From here, you can play around with the different searching and visualization functions provided by Kibana.

If you would like to use some preconfigured searches and visualizations, go to Settings and (at time of writing) click Objects, then Import. We are going to import a sample set of visualizations and searches from the Scrapy Cluster project under the folder elk. Select the export.json file to import everything in.

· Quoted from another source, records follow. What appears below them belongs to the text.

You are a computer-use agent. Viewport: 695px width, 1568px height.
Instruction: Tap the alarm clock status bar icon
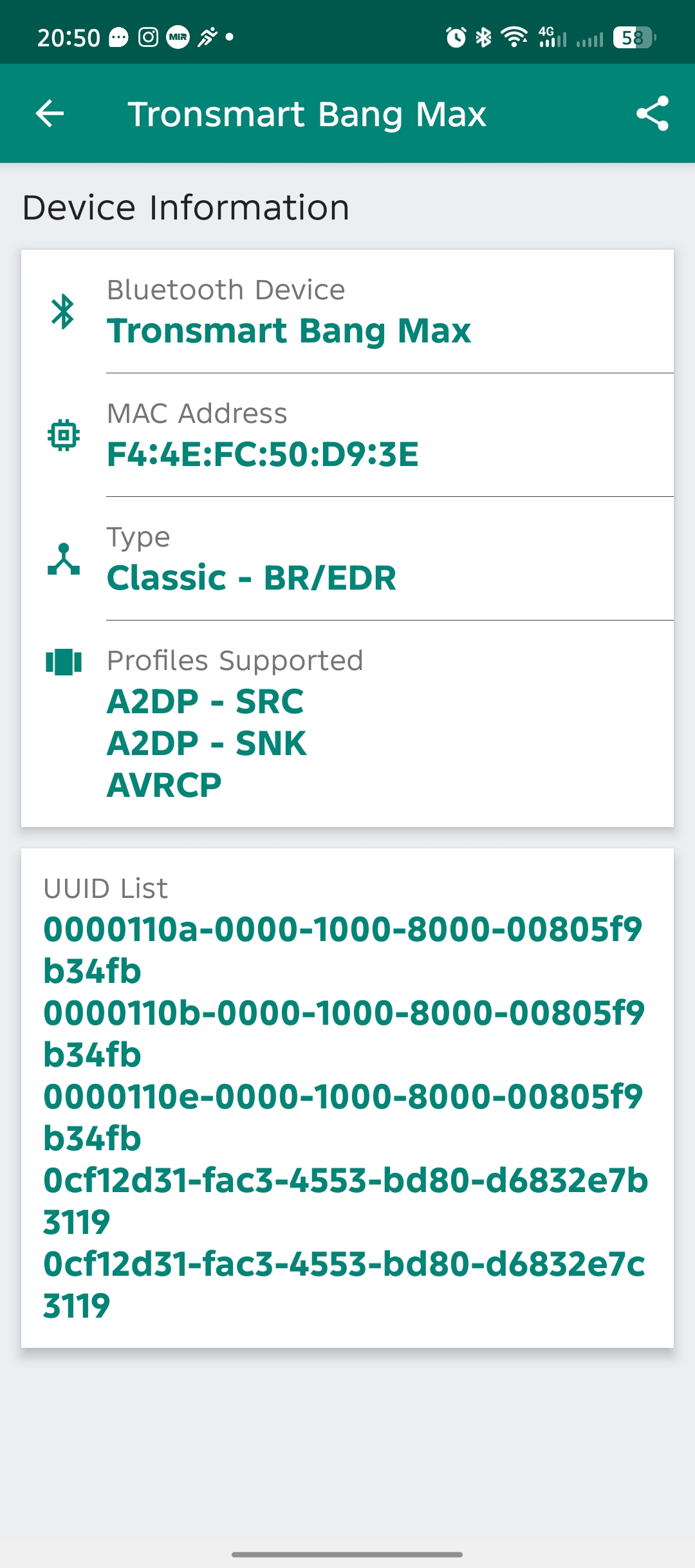click(x=456, y=37)
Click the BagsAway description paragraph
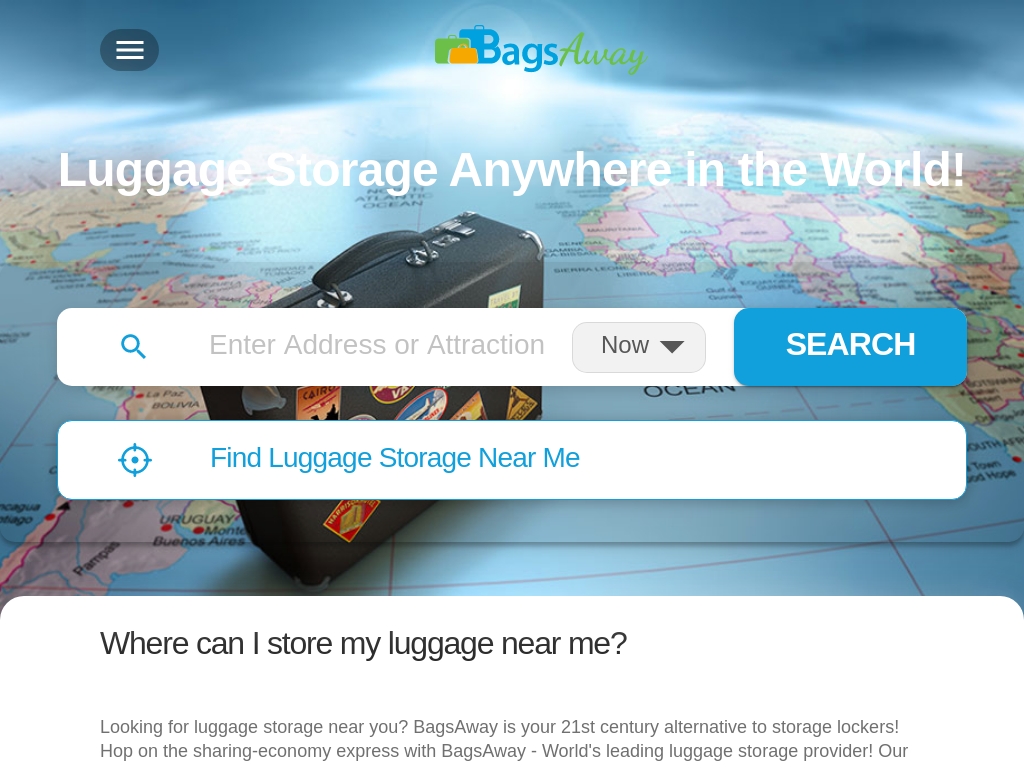 coord(504,739)
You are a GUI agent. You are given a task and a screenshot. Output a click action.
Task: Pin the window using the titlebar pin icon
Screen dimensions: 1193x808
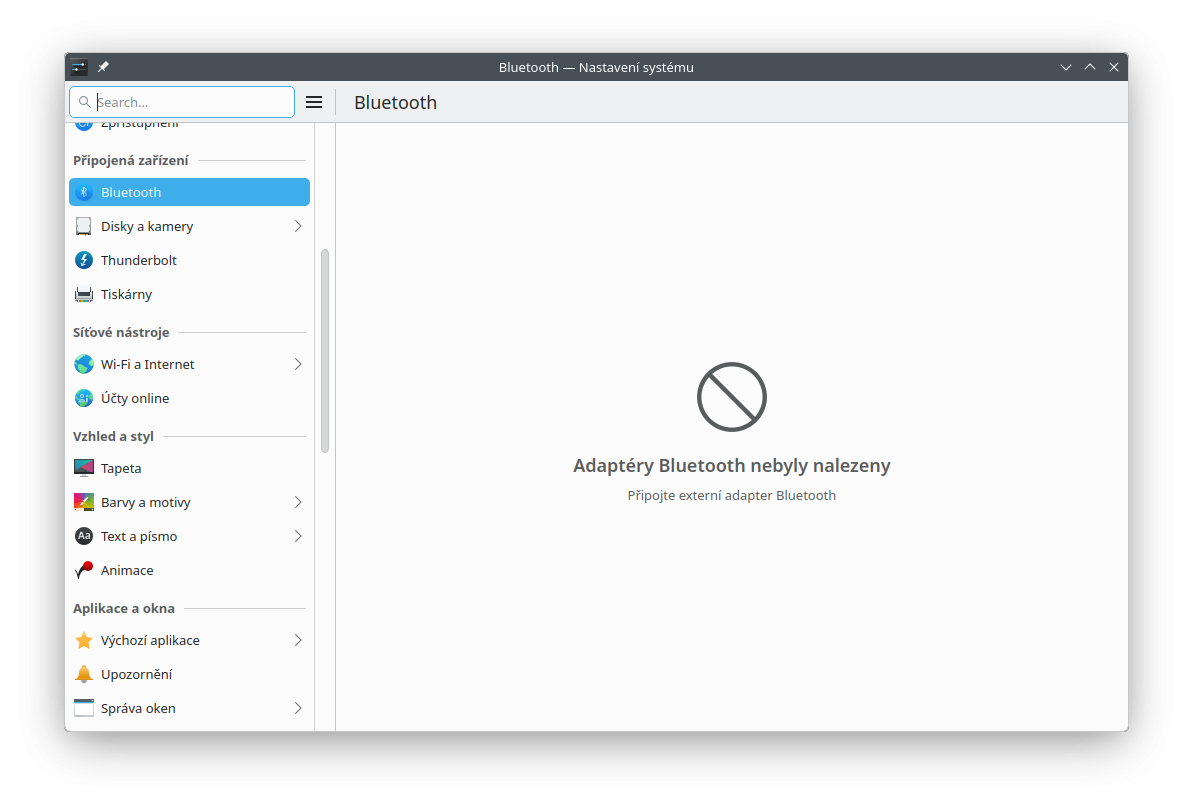point(103,67)
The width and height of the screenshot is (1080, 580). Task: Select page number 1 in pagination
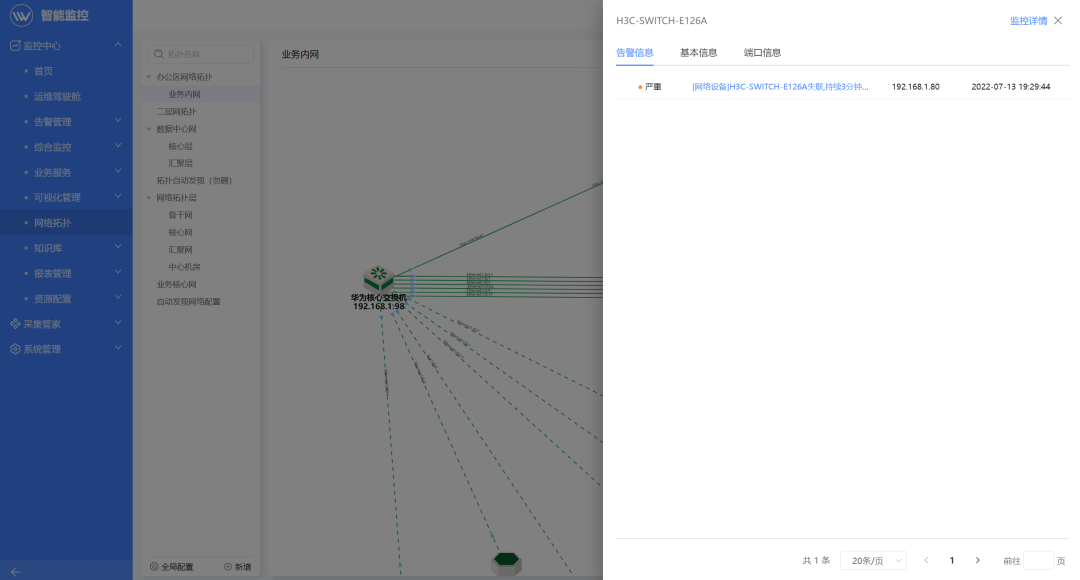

You should now have a number of different Visualizations, Dashboards, and Searches so you can better understand how your cluster is operating at scale.

Note

The graphs below only show a sample series of three or four crawl requests over a span of four hours. A typical cluster will have hundreds or thousands of requests per minute!

Overall

This is a high level overview dashboard of all three components of your Scrapy Cluster. This is the typical view to go to when you would like to know what is going on across all of your different components.

Overall Kibana

Crawler

The Crawler dashboard view shows you a much more in depth view of your current Scrapy Crawlers. Here you see breakdowns of response codes, machine load balances, and successful outbound Kafka messages.

Crawler Kibana

Kafka Monitor

This view gives you better insight into the Kafka Monitor and the APIs in which it is testing against. It shows a breakdown of application requests and overall usage of the Kafka Monitor.

Kafka Monitor Kibana

Redis Monitor

The Redis Monitor breakdown shows you the backlog of your current spiders, and the different requests the Redis Monitor has had to process from your cluster.

Redis Monitor Kibana

Feel free to add to or tinker with the visualizations provided! You should now have a much better understanding about what is going on within your Scrapy Cluster.